_Exercise instructions:_ Scan the data for "with" and copy each matching line.

_Provided records:_

....................

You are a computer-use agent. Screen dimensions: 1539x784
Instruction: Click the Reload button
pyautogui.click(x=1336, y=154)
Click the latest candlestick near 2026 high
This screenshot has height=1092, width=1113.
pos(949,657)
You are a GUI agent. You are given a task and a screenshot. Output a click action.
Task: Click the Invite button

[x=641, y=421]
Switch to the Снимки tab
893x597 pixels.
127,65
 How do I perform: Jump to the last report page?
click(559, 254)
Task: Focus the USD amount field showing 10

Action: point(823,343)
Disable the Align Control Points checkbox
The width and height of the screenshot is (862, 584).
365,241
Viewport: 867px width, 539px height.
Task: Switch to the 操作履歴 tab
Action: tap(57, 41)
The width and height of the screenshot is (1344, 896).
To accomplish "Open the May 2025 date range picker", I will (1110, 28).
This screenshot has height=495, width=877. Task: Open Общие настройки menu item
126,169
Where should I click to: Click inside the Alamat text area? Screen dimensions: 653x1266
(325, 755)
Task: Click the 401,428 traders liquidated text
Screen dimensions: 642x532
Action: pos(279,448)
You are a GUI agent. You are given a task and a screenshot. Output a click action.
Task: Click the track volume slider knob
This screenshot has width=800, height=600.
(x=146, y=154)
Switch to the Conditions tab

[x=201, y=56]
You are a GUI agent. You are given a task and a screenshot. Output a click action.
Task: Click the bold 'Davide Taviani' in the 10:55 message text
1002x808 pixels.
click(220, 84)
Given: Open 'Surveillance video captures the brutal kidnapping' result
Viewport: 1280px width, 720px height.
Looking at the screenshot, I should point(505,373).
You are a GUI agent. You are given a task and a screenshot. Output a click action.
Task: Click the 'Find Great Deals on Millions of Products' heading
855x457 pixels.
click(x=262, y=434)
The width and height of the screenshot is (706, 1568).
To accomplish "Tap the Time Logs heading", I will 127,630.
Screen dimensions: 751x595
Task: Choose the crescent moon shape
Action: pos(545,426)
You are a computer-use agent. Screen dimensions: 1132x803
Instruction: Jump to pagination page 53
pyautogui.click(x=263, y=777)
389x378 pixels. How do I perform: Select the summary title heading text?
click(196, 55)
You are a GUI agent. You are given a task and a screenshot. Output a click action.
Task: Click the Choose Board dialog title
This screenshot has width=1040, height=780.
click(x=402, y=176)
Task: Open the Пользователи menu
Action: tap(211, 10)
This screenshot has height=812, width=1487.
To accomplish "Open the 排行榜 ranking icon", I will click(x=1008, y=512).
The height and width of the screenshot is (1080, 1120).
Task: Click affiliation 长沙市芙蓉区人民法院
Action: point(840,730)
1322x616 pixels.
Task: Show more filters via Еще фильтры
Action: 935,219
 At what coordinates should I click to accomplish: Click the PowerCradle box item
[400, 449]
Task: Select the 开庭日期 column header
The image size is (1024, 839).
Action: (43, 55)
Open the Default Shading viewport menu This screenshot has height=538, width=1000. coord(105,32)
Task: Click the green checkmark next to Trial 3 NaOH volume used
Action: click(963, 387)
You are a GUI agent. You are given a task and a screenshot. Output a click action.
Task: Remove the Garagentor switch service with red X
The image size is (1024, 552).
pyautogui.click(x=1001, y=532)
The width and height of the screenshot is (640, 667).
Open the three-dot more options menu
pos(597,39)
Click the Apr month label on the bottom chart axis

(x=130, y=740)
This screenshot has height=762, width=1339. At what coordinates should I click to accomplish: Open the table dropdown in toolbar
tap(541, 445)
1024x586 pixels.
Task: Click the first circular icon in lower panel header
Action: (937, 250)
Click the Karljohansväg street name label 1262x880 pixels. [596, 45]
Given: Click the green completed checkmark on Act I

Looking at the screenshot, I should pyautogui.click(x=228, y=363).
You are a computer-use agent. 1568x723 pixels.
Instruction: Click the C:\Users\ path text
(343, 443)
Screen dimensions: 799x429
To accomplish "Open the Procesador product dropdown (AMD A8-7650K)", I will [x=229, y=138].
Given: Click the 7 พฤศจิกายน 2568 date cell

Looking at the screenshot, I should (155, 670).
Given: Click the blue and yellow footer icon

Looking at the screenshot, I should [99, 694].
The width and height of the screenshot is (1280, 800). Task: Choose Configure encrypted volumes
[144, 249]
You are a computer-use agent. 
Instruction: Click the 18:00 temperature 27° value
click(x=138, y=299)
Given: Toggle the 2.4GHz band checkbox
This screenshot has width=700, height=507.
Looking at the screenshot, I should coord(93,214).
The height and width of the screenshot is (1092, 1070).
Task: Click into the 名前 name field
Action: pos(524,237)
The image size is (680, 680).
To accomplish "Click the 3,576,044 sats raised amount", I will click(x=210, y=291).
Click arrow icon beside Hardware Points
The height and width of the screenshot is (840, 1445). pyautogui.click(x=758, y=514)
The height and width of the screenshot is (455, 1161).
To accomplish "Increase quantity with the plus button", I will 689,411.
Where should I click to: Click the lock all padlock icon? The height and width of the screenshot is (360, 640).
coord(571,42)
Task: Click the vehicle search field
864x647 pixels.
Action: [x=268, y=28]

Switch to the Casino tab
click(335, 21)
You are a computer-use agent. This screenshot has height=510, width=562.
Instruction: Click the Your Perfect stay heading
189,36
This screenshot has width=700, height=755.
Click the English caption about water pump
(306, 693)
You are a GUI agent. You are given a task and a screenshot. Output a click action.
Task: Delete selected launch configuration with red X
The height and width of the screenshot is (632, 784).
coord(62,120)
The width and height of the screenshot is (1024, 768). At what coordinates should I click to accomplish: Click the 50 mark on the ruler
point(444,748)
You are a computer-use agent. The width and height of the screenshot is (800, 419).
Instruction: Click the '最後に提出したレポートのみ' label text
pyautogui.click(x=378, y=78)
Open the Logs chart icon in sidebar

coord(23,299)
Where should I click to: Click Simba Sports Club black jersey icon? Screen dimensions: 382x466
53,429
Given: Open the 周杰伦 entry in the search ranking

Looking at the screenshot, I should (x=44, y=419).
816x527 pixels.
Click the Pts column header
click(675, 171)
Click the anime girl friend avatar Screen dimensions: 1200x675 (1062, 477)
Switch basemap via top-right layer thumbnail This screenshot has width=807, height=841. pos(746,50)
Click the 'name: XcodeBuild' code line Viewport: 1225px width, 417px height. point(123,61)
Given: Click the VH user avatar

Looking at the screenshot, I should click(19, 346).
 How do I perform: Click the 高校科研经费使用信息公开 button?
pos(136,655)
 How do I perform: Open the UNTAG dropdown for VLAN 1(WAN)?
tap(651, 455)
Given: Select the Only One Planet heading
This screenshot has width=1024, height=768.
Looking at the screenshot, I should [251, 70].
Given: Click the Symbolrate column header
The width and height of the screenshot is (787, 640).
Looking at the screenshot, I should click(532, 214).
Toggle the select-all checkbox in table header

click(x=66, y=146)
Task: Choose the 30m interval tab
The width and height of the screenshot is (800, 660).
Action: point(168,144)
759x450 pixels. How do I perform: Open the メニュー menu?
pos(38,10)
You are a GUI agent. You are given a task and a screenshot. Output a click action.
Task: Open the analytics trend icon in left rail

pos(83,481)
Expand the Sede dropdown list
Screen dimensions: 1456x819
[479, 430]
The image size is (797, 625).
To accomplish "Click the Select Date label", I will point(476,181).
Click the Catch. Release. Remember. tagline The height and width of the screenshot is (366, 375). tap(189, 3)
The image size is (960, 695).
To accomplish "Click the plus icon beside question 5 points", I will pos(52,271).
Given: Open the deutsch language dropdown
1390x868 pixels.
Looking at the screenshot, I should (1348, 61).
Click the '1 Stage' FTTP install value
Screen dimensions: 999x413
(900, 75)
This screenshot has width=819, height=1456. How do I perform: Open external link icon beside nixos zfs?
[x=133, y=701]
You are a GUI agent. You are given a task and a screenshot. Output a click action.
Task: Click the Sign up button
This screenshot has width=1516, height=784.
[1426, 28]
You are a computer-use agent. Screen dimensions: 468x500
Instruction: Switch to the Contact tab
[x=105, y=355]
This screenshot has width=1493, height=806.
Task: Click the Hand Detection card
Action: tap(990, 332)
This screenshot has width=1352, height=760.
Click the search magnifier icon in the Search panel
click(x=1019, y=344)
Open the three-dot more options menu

....................

_Response:_
Task: Remove the Garagentor switch service with red X
To accomplish "Increase quantity with the plus button", I will 689,411.
Task: Delete selected launch configuration with red X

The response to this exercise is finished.